Exercise goal: Reproduce all the material below, switching each "Screen dimensions" to "Screen size" and changing nothing else.

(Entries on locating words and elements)
☆ ☆ ☆ ☆

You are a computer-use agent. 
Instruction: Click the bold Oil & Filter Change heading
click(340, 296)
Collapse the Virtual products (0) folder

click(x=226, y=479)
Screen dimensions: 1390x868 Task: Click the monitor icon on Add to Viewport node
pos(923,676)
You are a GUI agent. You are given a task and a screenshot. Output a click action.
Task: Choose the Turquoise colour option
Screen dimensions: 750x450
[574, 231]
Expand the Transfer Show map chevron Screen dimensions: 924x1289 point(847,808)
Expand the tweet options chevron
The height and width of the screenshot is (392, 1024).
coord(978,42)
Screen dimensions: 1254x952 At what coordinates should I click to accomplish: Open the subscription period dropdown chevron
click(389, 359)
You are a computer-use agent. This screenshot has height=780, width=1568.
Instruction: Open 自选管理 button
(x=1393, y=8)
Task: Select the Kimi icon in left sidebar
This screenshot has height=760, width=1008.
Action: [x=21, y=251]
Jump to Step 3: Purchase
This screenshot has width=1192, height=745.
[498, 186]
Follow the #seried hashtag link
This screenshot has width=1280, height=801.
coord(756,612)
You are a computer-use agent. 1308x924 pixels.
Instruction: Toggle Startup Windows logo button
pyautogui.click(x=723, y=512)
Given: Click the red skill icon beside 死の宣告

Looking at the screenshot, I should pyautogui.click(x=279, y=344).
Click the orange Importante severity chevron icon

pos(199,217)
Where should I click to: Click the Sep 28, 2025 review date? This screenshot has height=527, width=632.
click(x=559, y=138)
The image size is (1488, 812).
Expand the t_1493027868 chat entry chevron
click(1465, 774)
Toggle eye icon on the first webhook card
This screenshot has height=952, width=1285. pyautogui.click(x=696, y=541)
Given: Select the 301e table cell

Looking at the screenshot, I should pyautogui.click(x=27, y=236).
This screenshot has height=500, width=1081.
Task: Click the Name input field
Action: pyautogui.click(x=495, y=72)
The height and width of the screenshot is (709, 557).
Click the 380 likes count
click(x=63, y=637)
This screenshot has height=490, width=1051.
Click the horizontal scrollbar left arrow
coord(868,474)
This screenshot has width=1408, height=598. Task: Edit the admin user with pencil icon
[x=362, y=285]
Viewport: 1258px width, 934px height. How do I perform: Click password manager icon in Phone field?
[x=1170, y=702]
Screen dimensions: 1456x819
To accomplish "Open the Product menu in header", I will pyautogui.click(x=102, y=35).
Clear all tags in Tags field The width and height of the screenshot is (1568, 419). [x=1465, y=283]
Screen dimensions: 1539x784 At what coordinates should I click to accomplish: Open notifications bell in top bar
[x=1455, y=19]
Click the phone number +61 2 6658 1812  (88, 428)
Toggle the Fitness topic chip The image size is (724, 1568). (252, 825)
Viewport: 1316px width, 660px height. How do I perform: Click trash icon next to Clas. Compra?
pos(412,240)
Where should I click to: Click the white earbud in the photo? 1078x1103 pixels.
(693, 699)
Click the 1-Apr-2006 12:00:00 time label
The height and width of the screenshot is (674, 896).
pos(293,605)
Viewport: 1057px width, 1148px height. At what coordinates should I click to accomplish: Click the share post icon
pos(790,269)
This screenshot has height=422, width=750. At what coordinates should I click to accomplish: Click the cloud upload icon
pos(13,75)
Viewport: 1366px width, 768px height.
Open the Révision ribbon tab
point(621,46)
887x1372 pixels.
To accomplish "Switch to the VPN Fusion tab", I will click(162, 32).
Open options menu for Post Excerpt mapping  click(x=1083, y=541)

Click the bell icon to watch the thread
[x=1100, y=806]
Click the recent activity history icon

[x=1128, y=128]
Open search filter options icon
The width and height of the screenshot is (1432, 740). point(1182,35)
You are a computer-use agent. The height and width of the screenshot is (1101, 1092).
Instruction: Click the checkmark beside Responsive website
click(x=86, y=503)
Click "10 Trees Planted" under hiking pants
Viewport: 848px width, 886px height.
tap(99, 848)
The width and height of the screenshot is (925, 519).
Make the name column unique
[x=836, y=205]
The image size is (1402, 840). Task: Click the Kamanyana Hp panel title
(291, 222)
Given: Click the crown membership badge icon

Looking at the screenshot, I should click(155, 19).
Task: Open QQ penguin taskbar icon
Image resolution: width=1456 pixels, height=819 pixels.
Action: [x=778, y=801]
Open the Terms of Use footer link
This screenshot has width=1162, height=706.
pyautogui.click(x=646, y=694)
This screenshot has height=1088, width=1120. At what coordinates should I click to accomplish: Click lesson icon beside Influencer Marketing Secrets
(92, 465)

☆ ☆ ☆ ☆

Task solution:
You are a computer-use agent. 
Instruction: Click the bold Oil & Filter Change heading
click(340, 296)
Collapse the Virtual products (0) folder

click(x=226, y=479)
Screen size: 1390x868 Task: Click the monitor icon on Add to Viewport node
pos(923,676)
You are a GUI agent. You are given a task and a screenshot. Output a click action.
Task: Choose the Turquoise colour option
Screen size: 750x450
[574, 231]
Expand the Transfer Show map chevron Screen size: 924x1289 point(847,808)
Expand the tweet options chevron
The height and width of the screenshot is (392, 1024).
coord(978,42)
Screen size: 1254x952 At what coordinates should I click to accomplish: Open the subscription period dropdown chevron
click(389, 359)
You are a computer-use agent. This screenshot has height=780, width=1568.
Instruction: Open 自选管理 button
(x=1393, y=8)
Task: Select the Kimi icon in left sidebar
This screenshot has height=760, width=1008.
Action: [x=21, y=251]
Jump to Step 3: Purchase
This screenshot has width=1192, height=745.
[498, 186]
Follow the #seried hashtag link
This screenshot has width=1280, height=801.
coord(756,612)
You are a computer-use agent. 1308x924 pixels.
Instruction: Toggle Startup Windows logo button
pyautogui.click(x=723, y=512)
Given: Click the red skill icon beside 死の宣告

Looking at the screenshot, I should pyautogui.click(x=279, y=344).
Click the orange Importante severity chevron icon

pos(199,217)
Where should I click to: Click the Sep 28, 2025 review date? This screenshot has height=527, width=632.
click(x=559, y=138)
The image size is (1488, 812).
Expand the t_1493027868 chat entry chevron
click(1465, 774)
Toggle eye icon on the first webhook card
This screenshot has height=952, width=1285. pyautogui.click(x=696, y=541)
Given: Select the 301e table cell

Looking at the screenshot, I should pyautogui.click(x=27, y=236).
This screenshot has height=500, width=1081.
Task: Click the Name input field
Action: pyautogui.click(x=495, y=72)
The height and width of the screenshot is (709, 557).
Click the 380 likes count
click(x=63, y=637)
This screenshot has height=490, width=1051.
Click the horizontal scrollbar left arrow
coord(868,474)
This screenshot has width=1408, height=598. Task: Edit the admin user with pencil icon
[x=362, y=285]
Viewport: 1258px width, 934px height. How do I perform: Click password manager icon in Phone field?
[x=1170, y=702]
Screen size: 1456x819
To accomplish "Open the Product menu in header", I will pyautogui.click(x=102, y=35).
Clear all tags in Tags field The width and height of the screenshot is (1568, 419). [x=1465, y=283]
Screen size: 1539x784 At what coordinates should I click to accomplish: Open notifications bell in top bar
[x=1455, y=19]
Click the phone number +61 2 6658 1812  (88, 428)
Toggle the Fitness topic chip The image size is (724, 1568). (252, 825)
Viewport: 1316px width, 660px height. How do I perform: Click trash icon next to Clas. Compra?
pos(412,240)
Where should I click to: Click the white earbud in the photo? 1078x1103 pixels.
(693, 699)
Click the 1-Apr-2006 12:00:00 time label
The height and width of the screenshot is (674, 896).
pos(293,605)
Viewport: 1057px width, 1148px height. At what coordinates should I click to accomplish: Click the share post icon
pos(790,269)
This screenshot has height=422, width=750. At what coordinates should I click to accomplish: Click the cloud upload icon
pos(13,75)
Viewport: 1366px width, 768px height.
Open the Révision ribbon tab
point(621,46)
887x1372 pixels.
To accomplish "Switch to the VPN Fusion tab", I will click(162, 32).
Open options menu for Post Excerpt mapping  click(x=1083, y=541)

Click the bell icon to watch the thread
[x=1100, y=806]
Click the recent activity history icon

[x=1128, y=128]
Open search filter options icon
The width and height of the screenshot is (1432, 740). point(1182,35)
You are a computer-use agent. The height and width of the screenshot is (1101, 1092).
Instruction: Click the checkmark beside Responsive website
click(x=86, y=503)
Click "10 Trees Planted" under hiking pants
Viewport: 848px width, 886px height.
tap(99, 848)
The width and height of the screenshot is (925, 519).
Make the name column unique
[x=836, y=205]
The image size is (1402, 840). Task: Click the Kamanyana Hp panel title
(291, 222)
Given: Click the crown membership badge icon

Looking at the screenshot, I should click(155, 19).
Task: Open QQ penguin taskbar icon
Image resolution: width=1456 pixels, height=819 pixels.
Action: [x=778, y=801]
Open the Terms of Use footer link
This screenshot has width=1162, height=706.
pyautogui.click(x=646, y=694)
This screenshot has height=1088, width=1120. At what coordinates should I click to accomplish: Click lesson icon beside Influencer Marketing Secrets
(92, 465)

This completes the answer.